Remove the meat from the marinade and season it with salt and pepper. If you have a grill on your stove, grill the steaks just so the exterior of the meat is nicely browned (brown all sides if using a thick square of meat). If you don’t have a grill, sear the meat in a heavy-based sauté pan (not the prepared one) over medium-high heat. Take the meat off the grill or out of the pan before the interior starts to cook. The entire browning process should last about 4 minutes for a thick cut of beef and a little less for thinner cuts.

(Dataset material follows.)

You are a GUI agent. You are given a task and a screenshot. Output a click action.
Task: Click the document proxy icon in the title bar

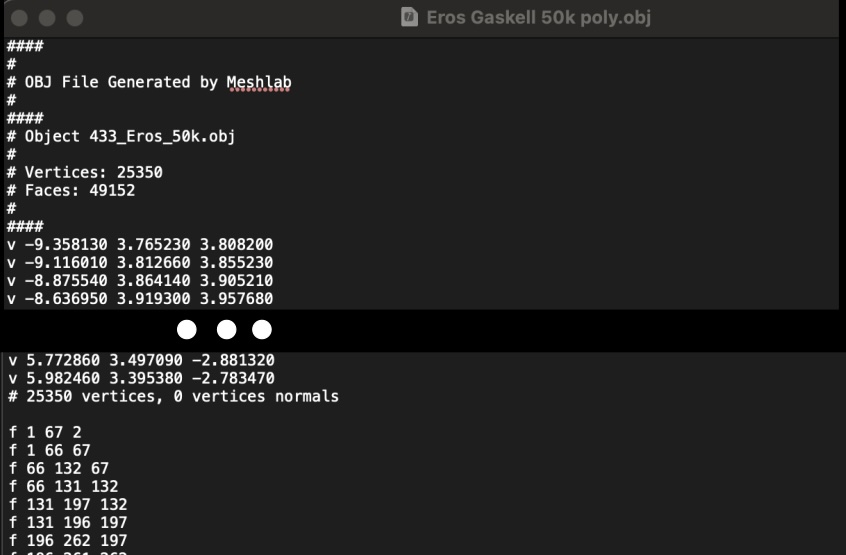(x=409, y=17)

Transfer the meat to the prepared sauté pan and cook in the oven, basting the meat with the olive oil every 4 minutes or so, until the meat is cooked to your liking. We serve ours medium rare (about 103 degrees Fahrenheit on a meat thermometer), and it usually takes 18 minutes. A thinner cut will take less time; begin checking at 12 minutes. Transfer the steaks to a cutting board and stir together the meat juices and olive oil that remain in the pan.
Let the meat rest for a couple of minutes to allow the interior juices to redistribute and then slice the steaks across the grain 1/4 inch thick. Arrange the slices on the heated plates. Drizzle some of the juices from the pan over the slices, sprinkle with a pinch of sea salt, and top with shavings of Parmigiano-Reggiano.